Her röportajda kendisine yöneltilen "Uzun yaşamın sırrı nedir?" sorusuna Morin’in yanıtı fiziksel reçetelerin çok ötesinde. Onun için uzun ömürlülük tamamen "ruhsal bir denge" meselesi. Morin, kendi "gençlik" formülünü şu sözlerle özetliyor: "Çocukluğun merakını, ergenliğin özlemlerini, yetişkinliğin sorumluluklarını koruyorum. İçimde her yaştan insan var."

Morin, günümüz dünyasını 1920 ve 30'lu yılların gergin atmosferine benzetiyor. Avrupa’yı "felç olmuş" ve "acı içinde" gören filozof, insanlığı uyurgezerlere benzeterek sert bir tablo çiziyor: "Belki de uyurgezerler gibi Titanik'in buzdağına doğru ilerleyişini izleyeceğiz. Potansiyel olarak intihara meyilli bir insanlık haline geldik."

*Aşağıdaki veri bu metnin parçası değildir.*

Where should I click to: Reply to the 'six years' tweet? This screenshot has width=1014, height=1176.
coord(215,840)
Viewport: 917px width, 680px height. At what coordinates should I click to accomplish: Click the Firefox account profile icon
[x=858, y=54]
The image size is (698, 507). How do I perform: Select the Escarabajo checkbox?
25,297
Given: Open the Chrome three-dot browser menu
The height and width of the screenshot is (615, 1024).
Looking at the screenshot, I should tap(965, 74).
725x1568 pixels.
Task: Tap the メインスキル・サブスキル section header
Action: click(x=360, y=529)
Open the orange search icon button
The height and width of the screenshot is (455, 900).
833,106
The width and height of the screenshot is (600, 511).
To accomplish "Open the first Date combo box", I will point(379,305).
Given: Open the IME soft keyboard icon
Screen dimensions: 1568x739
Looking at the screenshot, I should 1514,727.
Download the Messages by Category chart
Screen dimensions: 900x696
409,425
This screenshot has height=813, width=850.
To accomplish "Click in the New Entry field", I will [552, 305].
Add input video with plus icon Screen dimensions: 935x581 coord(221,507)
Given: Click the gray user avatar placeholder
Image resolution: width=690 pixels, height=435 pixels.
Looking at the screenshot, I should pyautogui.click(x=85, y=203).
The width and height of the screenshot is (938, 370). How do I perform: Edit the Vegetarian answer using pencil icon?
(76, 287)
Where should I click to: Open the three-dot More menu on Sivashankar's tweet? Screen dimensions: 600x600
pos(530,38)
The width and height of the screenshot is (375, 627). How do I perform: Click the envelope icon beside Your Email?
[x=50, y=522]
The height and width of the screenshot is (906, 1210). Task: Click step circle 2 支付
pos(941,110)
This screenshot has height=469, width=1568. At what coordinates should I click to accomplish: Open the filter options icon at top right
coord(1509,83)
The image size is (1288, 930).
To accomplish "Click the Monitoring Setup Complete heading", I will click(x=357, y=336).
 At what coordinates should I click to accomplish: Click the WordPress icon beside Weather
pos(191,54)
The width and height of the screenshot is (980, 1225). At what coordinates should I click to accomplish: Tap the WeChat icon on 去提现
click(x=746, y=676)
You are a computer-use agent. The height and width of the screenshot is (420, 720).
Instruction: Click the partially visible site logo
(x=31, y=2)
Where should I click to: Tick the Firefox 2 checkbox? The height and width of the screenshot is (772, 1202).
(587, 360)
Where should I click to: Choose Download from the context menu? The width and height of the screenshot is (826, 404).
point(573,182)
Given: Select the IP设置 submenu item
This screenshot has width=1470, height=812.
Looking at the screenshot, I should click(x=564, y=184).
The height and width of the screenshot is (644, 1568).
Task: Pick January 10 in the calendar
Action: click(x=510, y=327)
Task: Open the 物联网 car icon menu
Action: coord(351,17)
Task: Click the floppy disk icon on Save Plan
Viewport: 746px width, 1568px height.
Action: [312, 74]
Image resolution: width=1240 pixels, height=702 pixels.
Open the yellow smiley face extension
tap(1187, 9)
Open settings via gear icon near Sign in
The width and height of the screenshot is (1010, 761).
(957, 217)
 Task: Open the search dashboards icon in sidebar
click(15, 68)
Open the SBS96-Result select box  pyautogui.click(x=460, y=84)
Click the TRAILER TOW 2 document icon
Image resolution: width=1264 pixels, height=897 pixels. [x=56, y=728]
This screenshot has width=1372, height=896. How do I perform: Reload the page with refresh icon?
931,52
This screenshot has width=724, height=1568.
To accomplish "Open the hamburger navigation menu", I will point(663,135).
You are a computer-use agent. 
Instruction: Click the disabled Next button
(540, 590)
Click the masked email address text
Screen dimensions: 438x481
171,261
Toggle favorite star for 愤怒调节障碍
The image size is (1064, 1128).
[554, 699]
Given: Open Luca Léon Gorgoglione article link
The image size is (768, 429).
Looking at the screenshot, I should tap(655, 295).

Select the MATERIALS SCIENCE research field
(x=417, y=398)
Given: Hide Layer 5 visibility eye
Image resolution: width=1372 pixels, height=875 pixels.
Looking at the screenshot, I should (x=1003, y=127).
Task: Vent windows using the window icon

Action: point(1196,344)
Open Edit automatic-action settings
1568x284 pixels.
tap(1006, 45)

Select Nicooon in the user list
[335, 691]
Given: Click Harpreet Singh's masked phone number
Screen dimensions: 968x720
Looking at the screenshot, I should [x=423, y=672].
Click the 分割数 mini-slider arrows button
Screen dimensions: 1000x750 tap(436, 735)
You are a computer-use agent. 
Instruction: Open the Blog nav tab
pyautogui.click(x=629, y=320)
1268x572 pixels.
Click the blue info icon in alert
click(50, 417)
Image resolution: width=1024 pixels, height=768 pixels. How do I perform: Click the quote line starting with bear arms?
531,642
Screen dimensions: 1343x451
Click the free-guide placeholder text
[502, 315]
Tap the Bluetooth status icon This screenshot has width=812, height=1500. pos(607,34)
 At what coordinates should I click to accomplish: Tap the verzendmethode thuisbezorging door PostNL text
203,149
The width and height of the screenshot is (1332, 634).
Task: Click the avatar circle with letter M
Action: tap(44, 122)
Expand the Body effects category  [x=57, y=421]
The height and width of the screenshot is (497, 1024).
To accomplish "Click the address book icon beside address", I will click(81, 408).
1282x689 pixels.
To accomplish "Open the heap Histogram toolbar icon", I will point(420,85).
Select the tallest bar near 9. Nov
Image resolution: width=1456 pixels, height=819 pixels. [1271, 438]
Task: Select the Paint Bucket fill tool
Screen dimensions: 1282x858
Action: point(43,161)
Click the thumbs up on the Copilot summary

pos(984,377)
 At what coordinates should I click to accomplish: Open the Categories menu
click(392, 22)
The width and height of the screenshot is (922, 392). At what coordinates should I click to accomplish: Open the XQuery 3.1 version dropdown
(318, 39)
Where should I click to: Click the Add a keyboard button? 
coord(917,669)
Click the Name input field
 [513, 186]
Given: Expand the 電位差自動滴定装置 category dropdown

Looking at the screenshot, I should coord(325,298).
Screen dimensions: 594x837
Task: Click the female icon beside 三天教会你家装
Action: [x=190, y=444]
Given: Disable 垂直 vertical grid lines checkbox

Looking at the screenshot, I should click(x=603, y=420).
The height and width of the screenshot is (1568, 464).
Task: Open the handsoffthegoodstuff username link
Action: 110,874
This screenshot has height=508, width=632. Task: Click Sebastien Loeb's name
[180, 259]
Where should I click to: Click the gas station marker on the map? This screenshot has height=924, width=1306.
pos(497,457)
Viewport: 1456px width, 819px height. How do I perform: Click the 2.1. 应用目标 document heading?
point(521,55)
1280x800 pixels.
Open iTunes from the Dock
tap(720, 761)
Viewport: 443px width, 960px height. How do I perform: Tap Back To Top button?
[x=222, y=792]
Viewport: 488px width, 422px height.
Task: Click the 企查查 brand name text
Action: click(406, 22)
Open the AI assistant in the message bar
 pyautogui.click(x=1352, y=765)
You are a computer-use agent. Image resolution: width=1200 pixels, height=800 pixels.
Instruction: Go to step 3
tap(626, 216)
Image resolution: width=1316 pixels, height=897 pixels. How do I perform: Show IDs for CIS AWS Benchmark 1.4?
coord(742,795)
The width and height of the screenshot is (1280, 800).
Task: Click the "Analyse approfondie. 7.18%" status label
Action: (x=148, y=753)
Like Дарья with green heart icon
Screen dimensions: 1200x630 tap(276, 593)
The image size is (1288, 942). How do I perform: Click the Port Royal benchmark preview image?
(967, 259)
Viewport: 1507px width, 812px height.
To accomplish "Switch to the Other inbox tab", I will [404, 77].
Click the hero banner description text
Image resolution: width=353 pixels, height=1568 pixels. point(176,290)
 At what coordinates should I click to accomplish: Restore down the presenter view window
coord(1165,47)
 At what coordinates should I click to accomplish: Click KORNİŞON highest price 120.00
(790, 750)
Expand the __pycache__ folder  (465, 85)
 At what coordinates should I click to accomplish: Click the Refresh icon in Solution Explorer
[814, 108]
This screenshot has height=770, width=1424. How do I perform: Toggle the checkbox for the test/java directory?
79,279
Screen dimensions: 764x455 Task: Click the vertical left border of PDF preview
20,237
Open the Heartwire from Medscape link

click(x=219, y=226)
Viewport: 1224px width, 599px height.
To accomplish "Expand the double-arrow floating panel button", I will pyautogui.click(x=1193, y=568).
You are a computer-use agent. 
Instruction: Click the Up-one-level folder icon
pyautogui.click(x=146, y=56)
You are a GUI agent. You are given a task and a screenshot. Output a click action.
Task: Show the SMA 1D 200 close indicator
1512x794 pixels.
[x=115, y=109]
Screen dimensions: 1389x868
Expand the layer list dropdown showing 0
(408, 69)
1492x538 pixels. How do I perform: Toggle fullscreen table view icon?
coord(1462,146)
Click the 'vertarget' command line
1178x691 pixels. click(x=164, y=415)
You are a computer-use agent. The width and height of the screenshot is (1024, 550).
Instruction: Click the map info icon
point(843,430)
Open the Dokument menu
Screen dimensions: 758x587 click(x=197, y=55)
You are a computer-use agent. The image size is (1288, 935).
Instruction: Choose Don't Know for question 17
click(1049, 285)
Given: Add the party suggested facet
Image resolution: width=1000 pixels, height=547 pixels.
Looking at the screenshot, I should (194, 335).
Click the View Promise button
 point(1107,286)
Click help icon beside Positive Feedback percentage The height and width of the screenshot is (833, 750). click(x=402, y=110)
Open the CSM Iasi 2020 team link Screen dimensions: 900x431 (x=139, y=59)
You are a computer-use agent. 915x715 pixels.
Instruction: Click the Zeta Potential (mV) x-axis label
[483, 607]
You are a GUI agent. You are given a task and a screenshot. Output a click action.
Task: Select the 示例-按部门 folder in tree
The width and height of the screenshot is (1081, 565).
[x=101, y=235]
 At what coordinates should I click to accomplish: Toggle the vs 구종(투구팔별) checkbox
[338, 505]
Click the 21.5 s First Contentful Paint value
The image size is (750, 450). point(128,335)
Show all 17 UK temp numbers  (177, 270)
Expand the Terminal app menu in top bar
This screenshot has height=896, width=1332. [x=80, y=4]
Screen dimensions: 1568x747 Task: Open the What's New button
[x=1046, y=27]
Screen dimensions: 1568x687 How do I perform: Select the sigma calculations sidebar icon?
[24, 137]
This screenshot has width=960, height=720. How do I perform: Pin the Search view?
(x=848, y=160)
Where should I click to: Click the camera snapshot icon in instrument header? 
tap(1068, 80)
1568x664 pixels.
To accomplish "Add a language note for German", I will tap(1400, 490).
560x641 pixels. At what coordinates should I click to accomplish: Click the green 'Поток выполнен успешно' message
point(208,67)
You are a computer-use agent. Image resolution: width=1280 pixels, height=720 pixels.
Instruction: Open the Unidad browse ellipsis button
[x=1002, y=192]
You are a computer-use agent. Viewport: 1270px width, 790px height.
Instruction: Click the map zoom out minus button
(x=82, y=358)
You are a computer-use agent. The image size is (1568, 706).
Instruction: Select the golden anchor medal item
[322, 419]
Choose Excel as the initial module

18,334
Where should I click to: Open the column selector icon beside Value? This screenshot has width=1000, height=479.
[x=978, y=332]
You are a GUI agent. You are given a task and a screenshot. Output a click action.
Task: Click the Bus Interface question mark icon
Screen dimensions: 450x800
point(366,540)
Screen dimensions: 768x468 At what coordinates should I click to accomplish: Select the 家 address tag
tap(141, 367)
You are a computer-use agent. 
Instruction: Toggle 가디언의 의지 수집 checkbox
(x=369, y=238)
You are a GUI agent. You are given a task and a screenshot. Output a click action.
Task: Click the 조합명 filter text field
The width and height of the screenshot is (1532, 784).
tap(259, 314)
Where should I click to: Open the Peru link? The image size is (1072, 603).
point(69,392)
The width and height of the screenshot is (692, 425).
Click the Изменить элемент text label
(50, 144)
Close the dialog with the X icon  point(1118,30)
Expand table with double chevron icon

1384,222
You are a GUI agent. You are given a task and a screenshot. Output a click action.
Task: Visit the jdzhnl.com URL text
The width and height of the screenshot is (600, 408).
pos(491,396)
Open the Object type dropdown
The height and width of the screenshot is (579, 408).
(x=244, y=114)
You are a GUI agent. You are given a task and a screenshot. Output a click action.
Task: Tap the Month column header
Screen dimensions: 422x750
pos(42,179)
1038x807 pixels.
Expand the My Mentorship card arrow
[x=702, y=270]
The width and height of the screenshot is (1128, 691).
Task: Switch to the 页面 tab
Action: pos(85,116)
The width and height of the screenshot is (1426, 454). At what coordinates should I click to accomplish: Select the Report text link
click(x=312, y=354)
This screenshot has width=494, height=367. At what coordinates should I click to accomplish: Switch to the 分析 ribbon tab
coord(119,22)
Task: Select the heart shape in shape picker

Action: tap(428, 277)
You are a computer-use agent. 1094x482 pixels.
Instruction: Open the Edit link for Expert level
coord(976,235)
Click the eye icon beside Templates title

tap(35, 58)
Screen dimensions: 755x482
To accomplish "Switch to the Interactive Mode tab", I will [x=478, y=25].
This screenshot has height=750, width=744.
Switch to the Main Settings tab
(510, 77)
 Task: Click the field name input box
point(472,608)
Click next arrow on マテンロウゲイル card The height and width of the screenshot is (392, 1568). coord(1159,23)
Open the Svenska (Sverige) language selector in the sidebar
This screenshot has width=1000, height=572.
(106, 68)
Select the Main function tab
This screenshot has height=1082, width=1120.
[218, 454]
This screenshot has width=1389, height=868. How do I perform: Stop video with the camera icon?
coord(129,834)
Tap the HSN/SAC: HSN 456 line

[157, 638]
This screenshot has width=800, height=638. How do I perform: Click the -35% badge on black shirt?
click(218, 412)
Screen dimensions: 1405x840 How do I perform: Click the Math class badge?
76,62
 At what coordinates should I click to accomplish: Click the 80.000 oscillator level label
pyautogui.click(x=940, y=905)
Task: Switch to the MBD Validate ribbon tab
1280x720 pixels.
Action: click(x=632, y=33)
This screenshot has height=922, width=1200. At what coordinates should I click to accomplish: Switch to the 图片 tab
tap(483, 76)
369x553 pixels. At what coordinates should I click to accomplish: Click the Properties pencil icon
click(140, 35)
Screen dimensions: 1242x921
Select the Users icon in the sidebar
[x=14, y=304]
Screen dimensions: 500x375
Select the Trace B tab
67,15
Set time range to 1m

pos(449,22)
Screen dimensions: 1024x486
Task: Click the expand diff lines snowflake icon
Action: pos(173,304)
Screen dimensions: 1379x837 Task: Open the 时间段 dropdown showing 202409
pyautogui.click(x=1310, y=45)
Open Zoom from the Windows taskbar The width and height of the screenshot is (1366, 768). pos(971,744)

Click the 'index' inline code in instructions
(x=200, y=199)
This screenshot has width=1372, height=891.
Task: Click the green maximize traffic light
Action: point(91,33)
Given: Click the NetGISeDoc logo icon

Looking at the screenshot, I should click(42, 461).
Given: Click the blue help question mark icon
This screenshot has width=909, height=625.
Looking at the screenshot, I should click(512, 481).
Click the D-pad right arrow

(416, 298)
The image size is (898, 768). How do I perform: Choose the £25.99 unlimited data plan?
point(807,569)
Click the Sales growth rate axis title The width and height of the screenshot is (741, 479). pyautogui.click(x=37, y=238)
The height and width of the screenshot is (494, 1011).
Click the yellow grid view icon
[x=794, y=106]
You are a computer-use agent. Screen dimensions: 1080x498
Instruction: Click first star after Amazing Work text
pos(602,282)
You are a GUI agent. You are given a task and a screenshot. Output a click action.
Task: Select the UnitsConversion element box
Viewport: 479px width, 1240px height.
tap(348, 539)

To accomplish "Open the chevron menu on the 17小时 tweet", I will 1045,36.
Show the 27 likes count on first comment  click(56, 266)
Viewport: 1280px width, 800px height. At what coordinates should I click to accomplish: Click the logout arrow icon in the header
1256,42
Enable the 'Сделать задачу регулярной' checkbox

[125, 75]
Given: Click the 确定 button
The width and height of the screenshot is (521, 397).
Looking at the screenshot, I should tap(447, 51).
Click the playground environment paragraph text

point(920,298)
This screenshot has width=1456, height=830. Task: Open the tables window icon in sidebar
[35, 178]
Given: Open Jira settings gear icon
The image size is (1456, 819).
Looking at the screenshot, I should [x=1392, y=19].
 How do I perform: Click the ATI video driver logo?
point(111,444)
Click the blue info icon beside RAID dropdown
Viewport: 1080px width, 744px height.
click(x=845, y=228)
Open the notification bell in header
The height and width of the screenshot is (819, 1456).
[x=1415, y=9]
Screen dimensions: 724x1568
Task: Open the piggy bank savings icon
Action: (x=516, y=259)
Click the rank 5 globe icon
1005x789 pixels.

Tüm endişelerine rağmen Morin, teslimiyeti reddediyor. Hayatın acımasız yönlerine gözlerini kapatmadığını ancak insanlıktaki asaleti ve iyiliği görmeyi seçtiğini vurgulayan filozof, umudu bir zorunluluk olarak görüyor: "Umut olmadan, kendinizi melankoli duvarları arasına kapatarak hiçbir şey elde edemezsiniz. Başkalarını anlamaya çalışmak ve dar görüşlülüğü reddetmek bir ön koşuldur."